José Maria Marin não quer ceder de maneira alguma. Organizar o Brasileiro com 24 ou 21 clubes seria uma derrota imensa. Ele quer de qualquer maneira quatro rebaixados para a Série B, respeitando a decisão do STJD.
Para o dirigente, Portuguesa, Vasco, Ponte e Náutico caíram, e ponto-final. Precisa de tudo resolvido até fevereiro. A CBF tem de divulgar a tabela do Brasileiro com dois meses de antecedência. É exigência do Estatuto do Torcedor.
Ele decidiu agir em duas frentes. A primeira é a pública. Entendeu que o departamento jurídico da CBF não estava ágil. Pelo contrário, até, titubeava, e buscou ajuda dos amigos.
O parceiro Juvenal Juvencio indicou um caminho. O presidente do São Paulo recomendou o escritório de Carlos Miguel Aidar. Aidar é indicado por ele para a eleição no São Paulo, e já há a tentativa de cassação das duas liminares na 42ª Vara Cível.
Há o pedido de urgência na análise. Continuam vigorando as ações a favor do Flamengo e da Portuguesa. O juiz Marcelo do Amaral Perino ordenou que a CBF reponha quatro pontos aos dois clubes, e anular a decisão do STJD. Assim, o rebaixado é o Fluminense.
Torcedores dos dois clubes sabem desta tentativa do escritório de Carlos Miguel Aidar, e decidiram entrar com outras ações. Tudo uma tentativa de fazer com que a CBF perca o prazo de fevereiro.
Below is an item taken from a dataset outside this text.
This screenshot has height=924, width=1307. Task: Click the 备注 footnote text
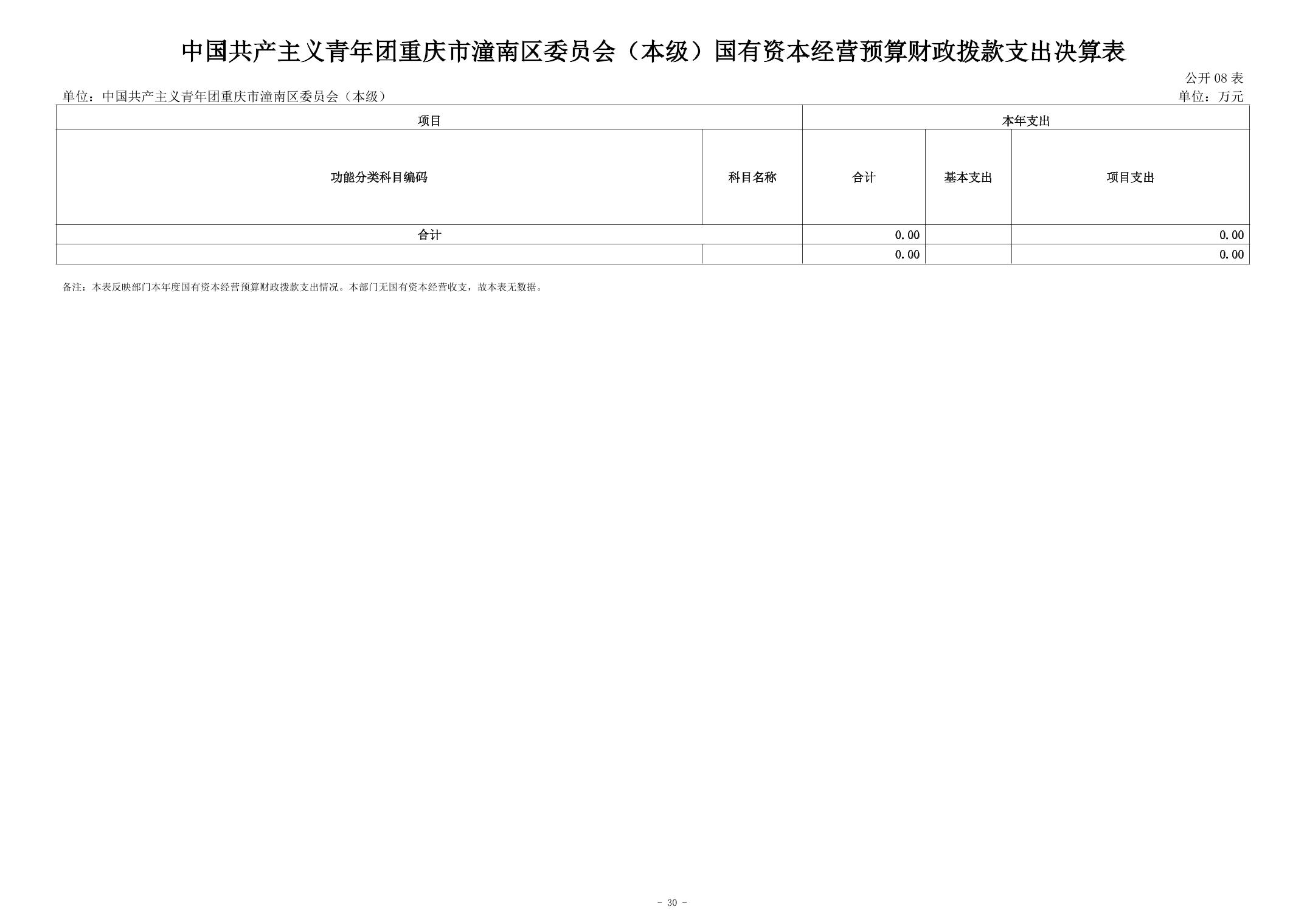(302, 287)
Não é um trâmite fácil, rápido, e tudo pode demorar.
A Justiça Comum no Brasil é morosa. Haverá pressão de todas as esferas para que as decisões sejam tomadas. É a imagem do país que organiza a Copa que está em jogo.
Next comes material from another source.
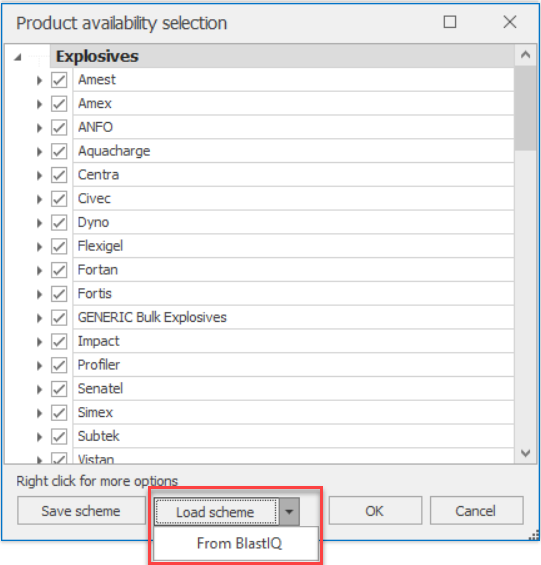
Task: Click the scrollbar up arrow
Action: [526, 55]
Marin não se preocupa com as ações conseguidas por torcedores do Fluminense. Obtidas no Rio, elas defendem exatamente o que a entidade quer. O time carioca na Série A e a Portuguesa na B.
Para não ficar apenas torcendo por Carlos Miguel, Marin trabalha em outra frente. Está usando o seu poder.
Conselheiros garantem que ele e Marco Polo del Nero já conversaram com o presidente Ilídio Lico. Tiveram dele a garantia que o clube não entrará na Justiça Comum, mas não se contentaram, querem que ele acione o advogado e sócio do clube, Daniel Neves. Peça que retire a liminar que recoloca a equipe na Série A. Só que Daniel não só promete não recuar, mas tomar outra decisão, a de entrar com uma outra ação popular, representando centenas de torcedores, exigindo a permanência da Portuguesa na Primeira Divisão.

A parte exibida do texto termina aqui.